◆ SELECTED TEXT ◆
§
Each autumn, nearly the entire breeding population of the Swainson's Hawk migrates from the temperate zone of North America to “wintering” areas in South America. From prairie Canada, this migration is more than 10,000 km each way, a distance second among raptors only to that of the Arctic Peregrine Falcon (Falco peregrinus tundrius).
A highly gregarious species, the Swainson's Hawk forages and migrates in flocks sometimes numbering in the thousands. Its movement through Central America has been described as among “the most impressive avian gatherings in North America, since the demise of the Passenger Pigeon” (Brown and Amadon 1968). Nearly 350,000 Swainson's Hawks have been counted passing over a single point in Panama City in October and November, and up to 845,000 have been counted in a single autumn in Veracruz, Mexico.
Although wide-ranging and common, the discovery and naming of this species did not come about until the 1820s. Dr. John Richardson, English surgeon and naturalist with the Franklin Arctic expeditions, collected the first Swainson's Hawk in 1827 at Fort Carlton near Saskatoon, Saskatchewan. The bird was illustrated by William Swainson and identified as Buteo vulgaris (now Buteo buteo, the Common Buzzard of Europe) in Richardson and Swainson's classic work Fauna Boreali-Americana . In 1838, Charles Lucien Bonaparte, realizing this was a different species, applied the name Buteo swainsoni, commemorating Swainson's earlier work, but basing his description on a plate drawn by John James Audubon for a bird collected at Fort Vancouver, Washington.
§
◆ WHAT THIS EXERCISE ASKS ◆
- 1) According to the Swainson's Hawk passage, in what year and at what place was the first Swainson's Hawk collected?
- 2) Reproduce the Swainson's Hawk passage word for word, starting with "Although wide-ranging and" and going on through "Fort Vancouver, Washington.".

◆ PROVIDED MATERIAL ◆
§
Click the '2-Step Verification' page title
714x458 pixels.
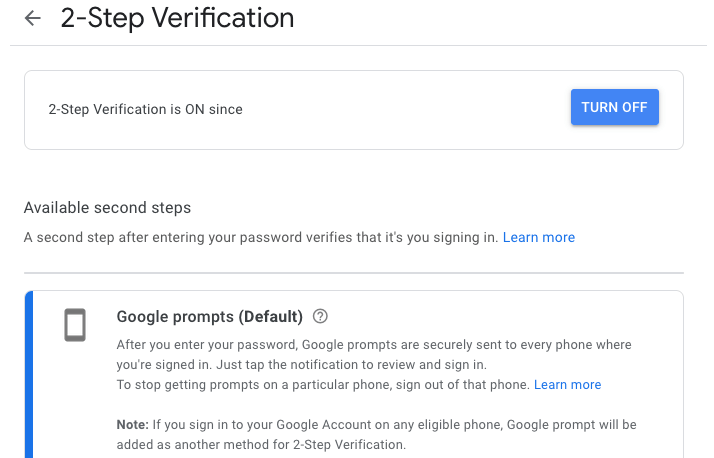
§
◆ SOLUTIONS FOR EACH TASK ◆
- 1) In 1827, at Fort Carlton near Saskatoon, Saskatchewan.

- 2)
Although wide-ranging and common, the discovery and naming of this species did not come about until the 1820s. Dr. John Richardson, English surgeon and naturalist with the Franklin Arctic expeditions, collected the first Swainson's Hawk in 1827 at Fort Carlton near Saskatoon, Saskatchewan. The bird was illustrated by William Swainson and identified as Buteo vulgaris (now Buteo buteo, the Common Buzzard of Europe) in Richardson and Swainson's classic work Fauna Boreali-Americana . In 1838, Charles Lucien Bonaparte, realizing this was a different species, applied the name Buteo swainsoni, commemorating Swainson's earlier work, but basing his description on a plate drawn by John James Audubon for a bird collected at Fort Vancouver, Washington.